I also created a guerrilla housing movement ‘squatting’ families in empty houses in my parish which were awaiting demolition for an urban motorway

 

I have served on both the boards of Church Army Housing (later English Churches Housing) and Hanover Housing.

 

In my work with Toc H housing development and the re-development of the property portfolio were a main preoccupation especially with regard to the Head Office re-location which was achieved through the development of the site into a sixteen unit housing development aimed at the over 55’s.

 

I am now living in the Vicarage at Snods Edge in Northumberland, in the Diocese of Newcastle.

 

The house has seven bedrooms, stands in spacious grounds, with woodland, an Orchard, Allotments and Lawns.

 

I have been informed that a plan to convert the property into a pair of semi detached houses has been considered in the past.

 

But, currently, the house stands in an isolated position on Burnmill Bank, opposite the Church and the Church Hall in a village with four other houses.

 

The Parish Council of Shotley Low Quarter covers the Civil Parish, this has a total of 250 houses spread over a wide area and with the largest development of housing, Bridge Island, on the border with Shotley Bridge which is in the County of Durham.

 

There is a proposed development of a brown field site on the edge of the parish, this would substantially increase the number of houses in the Civil Parish but there is resistance to this development partly because of the lack of affordable or rentable properties proposed under the scheme.

 

The current congregation (50/60 people) of St John’s Church travel to the church by private transport, there is no bus service on a Sunday. Attendance therefore implies a strong commitment to the worship and style of services offered by the Church even though St John’s is in many ways a very traditional Anglican Church with a tradition of Parish Eucharist on a Sunday Morning.

 

My vision for the proposal that I am making is that a small community could be developed by the creation of a cluster of houses and apartments built in the grounds of the Vicarage.

 

My experience in Toc H was that a classic formula for house building would be 1/3rd, 1/3rd, 1/3rd.
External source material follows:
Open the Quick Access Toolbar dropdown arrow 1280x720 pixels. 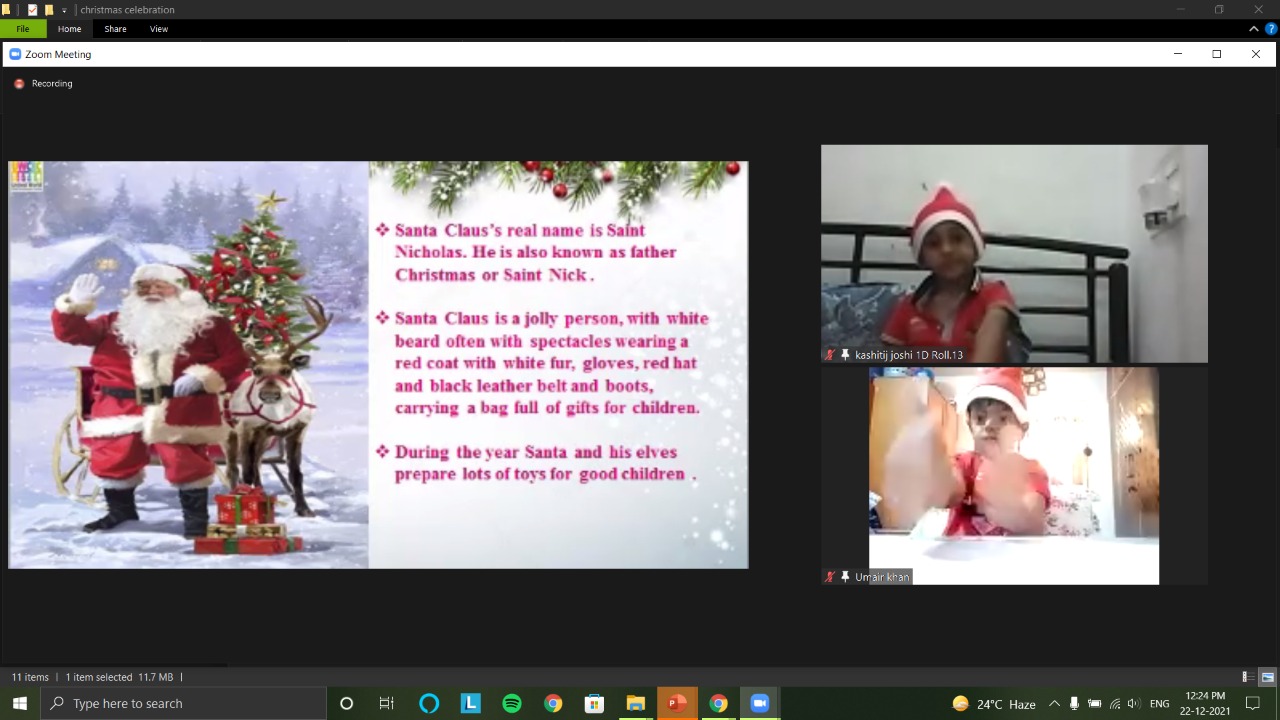[64, 10]
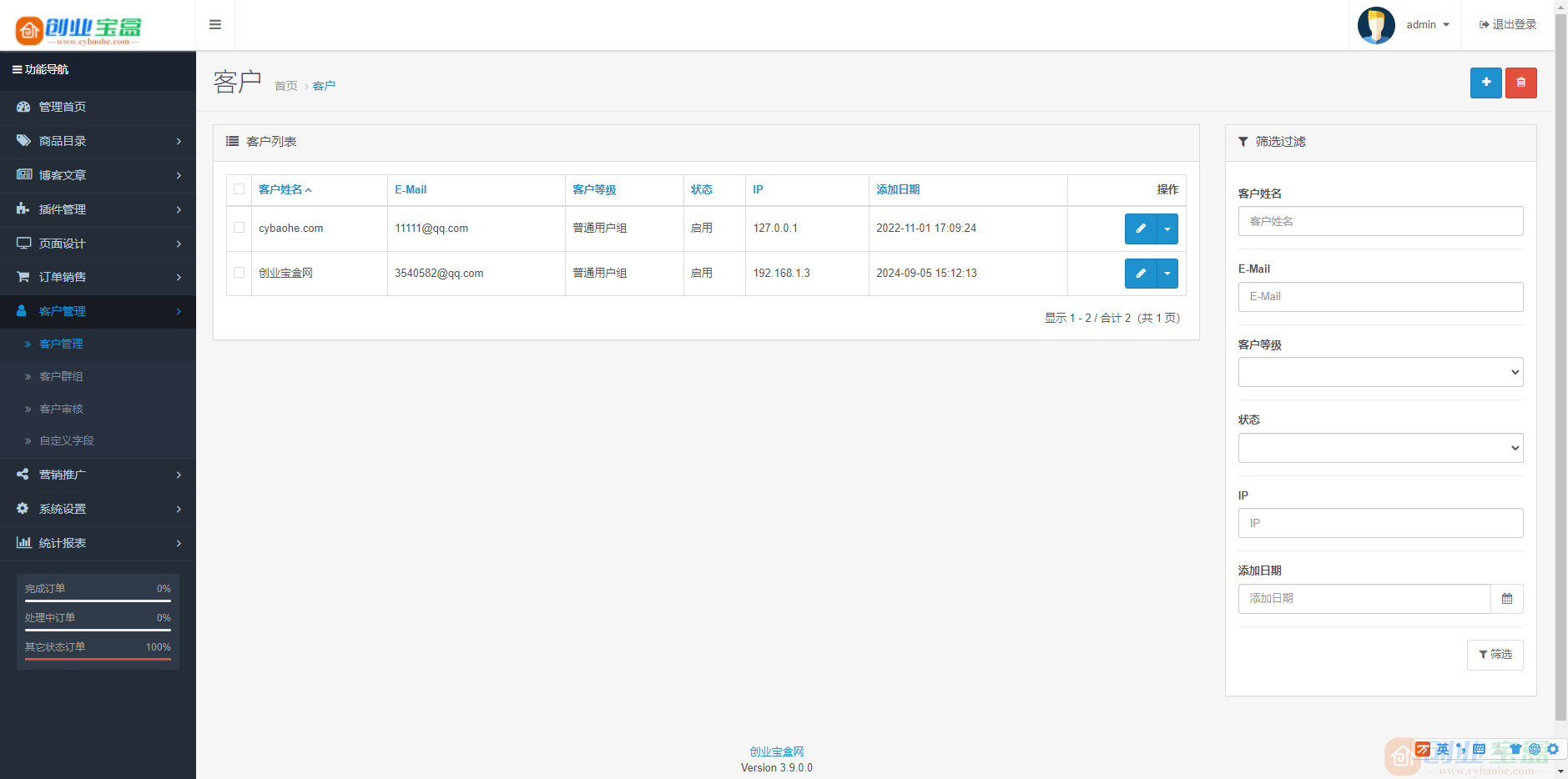This screenshot has height=779, width=1568.
Task: Click the 客户姓名 filter input field
Action: click(x=1380, y=221)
Meaning that the cost of land, the cost of building and the profit would each amount to a 1/3rd of the overall cost of any redevelopment.

 

This formula when applied in this context could make any such scheme extremely viable as the land is already owned and there would be no pressure to achieve a profit, especially if, as I would propose, the scheme is developed as a co-op.

 

It would also be a consideration that by the use of covenants it might be possible to achieve a scheme which would be self defined as a Christian Housing Development: for example St John’s Court?

 

The proposal would be to build on the Vicarage site and the associated Glebe Land, currently undeveloped, a number of family homes.

 

Each house would be built on the principles currently seen at the Hockerton Project, Nr Newark which are described as solar passive eco houses. Such houses could be built as co-housing based around co-operative principles.

 

The site has access via the current Vicarage entrance opposite the Church and is situated on some six acres of open land with views to the South. There would be, in addition to the houses, opportunity to build small workshops thereby providing an income to the residents.

 

The site could be further developed with rainwater harvesting, reed bed drainage, tree planting resulting in properties that would benefit from very low bills as a result of the use of renewable energy systems, ground heat and insulation with minimum impact as a result of, for example, using turf roofing.  

 

This eco development could be developed together with some affordable housing which might be rented alongside a similar mixed development of housing aimed at the over fifties.

 

The recently announced Archbishop’s Commission on Housing, Church and Community has set out its stall out in the following way:

 

Most of us are affected in some way by the housing crisis. Indeed, we are seeing mounting problems, from unaffordable rents and insecure tenancies to poor quality housing and gross inequalities in housing wealth. But as is too often the case, it is the poorest who bear the brunt.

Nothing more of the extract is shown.